▸ **INSTRUCTIONS TO FOLLOW**: Continue the passage below on how the U.S. energy industry changed over the past decade, picking up after its last sentence.

▸ **GIVEN PASSAGE**:
- - - - -

No one could have predicted how fast the energy industry has changed in the last decade. Ten years ago the U.S. was heavily reliant on foreign oil to power its vehicles, coal was the dominant energy source for electricity, and new industries like electric vehicles and solar energy were a pipe dream that seemed unlikely to ever catch on.
Since then, the energy industry has been turned on its head. Here are just a few of the amazing developments that we've witnessed over the last decade.
What dependence on foreign oil?
The most dramatic change in energy over the past decade is the boom in domestic oil production and a surprising decline in oil consumption domestically. Combine the two and you have a drop in net oil imports from 60.3% of consumption in 2005 to 26.8% so far this year, a trend that shows no signs of slowing.
Below is a chart showing the near-doubling of U.S. oil production, along with the slow decline in consumption. In the red line you can see how fast net imports of oil have fallen.

- - - - -

Data extracted from a collection
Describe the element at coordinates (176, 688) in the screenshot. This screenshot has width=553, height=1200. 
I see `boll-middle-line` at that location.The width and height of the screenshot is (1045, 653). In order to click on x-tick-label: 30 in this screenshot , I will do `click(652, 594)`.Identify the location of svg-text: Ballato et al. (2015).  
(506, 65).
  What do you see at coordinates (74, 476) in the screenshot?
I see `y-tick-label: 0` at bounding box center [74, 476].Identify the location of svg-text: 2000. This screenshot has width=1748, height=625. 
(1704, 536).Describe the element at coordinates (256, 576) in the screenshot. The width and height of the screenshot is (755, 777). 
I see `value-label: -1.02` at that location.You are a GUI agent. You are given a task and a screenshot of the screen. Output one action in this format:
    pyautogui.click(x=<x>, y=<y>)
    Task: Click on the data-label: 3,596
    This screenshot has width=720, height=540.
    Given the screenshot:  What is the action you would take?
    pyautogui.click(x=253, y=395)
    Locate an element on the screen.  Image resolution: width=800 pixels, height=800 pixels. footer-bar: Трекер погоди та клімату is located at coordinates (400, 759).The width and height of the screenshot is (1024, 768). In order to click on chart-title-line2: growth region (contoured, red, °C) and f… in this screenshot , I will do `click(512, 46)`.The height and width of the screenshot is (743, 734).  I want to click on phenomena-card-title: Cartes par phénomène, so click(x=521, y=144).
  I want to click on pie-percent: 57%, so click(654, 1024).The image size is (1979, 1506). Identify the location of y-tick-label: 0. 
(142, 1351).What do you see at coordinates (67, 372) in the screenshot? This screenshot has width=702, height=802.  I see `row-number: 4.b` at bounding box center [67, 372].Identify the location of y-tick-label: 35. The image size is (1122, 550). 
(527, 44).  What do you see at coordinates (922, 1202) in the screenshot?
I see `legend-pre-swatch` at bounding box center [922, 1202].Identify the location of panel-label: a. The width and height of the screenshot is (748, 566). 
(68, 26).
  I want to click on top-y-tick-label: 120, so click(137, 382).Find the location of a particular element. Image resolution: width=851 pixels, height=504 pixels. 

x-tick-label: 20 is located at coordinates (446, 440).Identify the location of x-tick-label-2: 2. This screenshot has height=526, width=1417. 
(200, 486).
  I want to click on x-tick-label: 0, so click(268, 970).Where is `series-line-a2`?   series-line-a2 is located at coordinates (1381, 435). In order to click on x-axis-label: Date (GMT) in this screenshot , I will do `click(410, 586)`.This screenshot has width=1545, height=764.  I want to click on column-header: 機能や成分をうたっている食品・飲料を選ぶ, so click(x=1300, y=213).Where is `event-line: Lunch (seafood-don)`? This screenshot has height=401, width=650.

- - - - -

▸ **RESULT OF THE TASK**:
A decade ago, there was a great deal of concern about our dependence on foreign oil and the implications of increased oil demand from sales of trucks and SUVs. Now, Saudi Arabia fears the U.S. shale oil market so much that it's flooding the market with oil to squeeze out shale drillers.
On the demand side, the U.S. has passed CAFE standards that will require 54.5 mile per gallon fleet efficiency by 2025. Our days of being dependent on foreign oil are almost over, and (as I'll cover later) the days of being dependent on oil at all may be coming to an end.
Natural gas became a powerhouse
Shale drilling didn't just help oil production, it made natural gas a real power in the U.S. at the expense of coal. At the start of 2005, coal provided 52% of the electricity in the U.S. to 15% for natural gas. Today, coal is just 37% of the electricity generation market, while natural gas has nearly doubled to 28%.
This is where the biggest shift has taken place on the electricity side of energy. But it's not the only source of electrical energy that consumers and investors should pay attention to.
New energy sources have become competitive
If you told someone in 2005 that by 2015 solar energy would account for 32% of all new electricity generation in the U.S., they would have said you're crazy. The idea that a rooftop residential solar system from a company like SunPower (NASDAQ: SPWR) or SolarCity (NASDAQ: SCTY) could actually save homeowners money would be completely foreign in 2005. But that's exactly what has happened.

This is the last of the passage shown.